Le nom 'Goji' est d'origine chinoise et s'écrit
枸杞 en calligraphie chinoise et désigne la plante. Il s'écrit
gǒuqǐ en pinyin (la transcription phonétique du mandarin en écriture latine) et se prononce approximativement "Goutchi". Les baies elles-même sont appelées gǒuqǐzi le "zi" signifiant "baies". Le mot Goji (prononcer "Godji") que nous connaissons aujourd'hui est une tentative de transcription qui date des années 70 pour permettre aux occidentaux de le prononcer.
Le terme Goji seul, désigne en Chine l'espèce botanique Lycium Chinense alors qu'en occident il désigne plutôt le
Lycium Barbarum. Ce dernier, dont le nom latin évoque les barbares (barbare parce que d'origine étrangère), correspond au chinois
宁夏枸杞. Le premier élément désigne le Níngxià
宁夏, une petite région autonome du nord de la Chine, le second élément désignant le Goji. En chinois, Lycium Barbarum se traduit donc litérallement par:
"Goji du Níngxià". Rien d'étonnant à cela, car le Níngxià est
la région la plus réputée en Chine pour la culture du Goji,

c'est d'ailleurs cette province qui fournissait historiquement les empereurs de Chine en Goji. Elle est un des berceaux de la civilisation chinoise. Les vestiges de Shuidonggou au bord du Huang HE (le fleuve Jaune ou fleuve du Paon en tibétain) témoignent qu’elle était déjà habitée il y a 30 000 ans. Depuis l’antiquité les baies de Goji poussent dans cette région
nichée à l'intersection du plateau tibétain et du désert de Gobi, où les étés courts et très chauds succèdent aux hivers longs et rudes.

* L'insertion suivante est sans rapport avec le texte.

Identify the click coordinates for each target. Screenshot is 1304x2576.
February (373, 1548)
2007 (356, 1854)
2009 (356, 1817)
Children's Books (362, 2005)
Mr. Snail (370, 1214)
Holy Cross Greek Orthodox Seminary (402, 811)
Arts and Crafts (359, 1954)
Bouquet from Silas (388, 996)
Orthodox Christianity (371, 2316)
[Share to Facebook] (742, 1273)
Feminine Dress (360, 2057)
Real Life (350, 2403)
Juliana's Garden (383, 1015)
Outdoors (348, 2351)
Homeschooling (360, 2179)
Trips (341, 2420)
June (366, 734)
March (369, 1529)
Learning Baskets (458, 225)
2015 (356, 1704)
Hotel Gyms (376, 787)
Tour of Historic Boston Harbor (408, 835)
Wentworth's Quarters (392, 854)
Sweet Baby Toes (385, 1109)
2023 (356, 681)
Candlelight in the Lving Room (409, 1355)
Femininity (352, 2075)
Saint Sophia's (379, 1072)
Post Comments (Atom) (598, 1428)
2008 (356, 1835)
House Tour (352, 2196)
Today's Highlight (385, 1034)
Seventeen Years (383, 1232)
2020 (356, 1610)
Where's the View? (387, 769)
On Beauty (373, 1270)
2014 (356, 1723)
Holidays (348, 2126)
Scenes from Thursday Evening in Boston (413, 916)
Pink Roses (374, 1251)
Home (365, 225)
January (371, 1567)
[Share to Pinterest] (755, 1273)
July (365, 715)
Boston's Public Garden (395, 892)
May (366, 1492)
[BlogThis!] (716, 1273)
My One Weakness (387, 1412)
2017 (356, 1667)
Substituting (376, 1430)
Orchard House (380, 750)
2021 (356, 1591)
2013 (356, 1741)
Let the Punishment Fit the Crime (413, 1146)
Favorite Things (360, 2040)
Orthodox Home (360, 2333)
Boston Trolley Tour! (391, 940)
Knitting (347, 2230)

Issu du toit du monde, le fleuve Jaune achemine patiemment les réserves minérales puisées au cœur des montagnes, fertilisant en limons généreux les hautes vallées du Níngxià.
Lycium Chinense, aussi appelé kuko (nom d'origine japonaise) ou épine du Christ, est cité dans le grand traité de médecine chinoise datant du premier siècle après JC, le
"Shen'nong Bencaojing". Concernant le Lycium Barbarum, on en trouve la trace dans un récit de voyage publié à la fin du 19ème siècle par un ethnologue anglais nommé Hurst, qui en parlait en ces termes : « Un médecin de Lhassa m'a fait voir et goûter un fruit d'un goût très particulier, une petite baie rouge, acide et astringente, mais parée selon lui de toutes les vertus possibles et imaginables… … Ce fruit et ses vertus seraient connus depuis des millénaires par les médecins de la vieille Chine des mandarins, ainsi qu'en Inde et dans toutes les régions de l'Himalaya. »
Le Goji fait partie de la pharmacopée des médecines traditionnelles tibétaine, chinoise et ayurvédique depuis des millénaires. Les habitants de ces régions lui prêtent des actions au niveau du foie, du rein, de la vision, de la fertilité ainsi qu'au niveau de la vitalité et de la longévité au point qu'il a été
décrété officiellement trésor national par les autorités chinoises. Enfin, certaines tribus himalayennes lui attribuent également le pouvoir de rendre heureux c'est pourquoi dans leurs dialectes le Goji s'appelle "plante du bonheur" ou
"fruit du sourire".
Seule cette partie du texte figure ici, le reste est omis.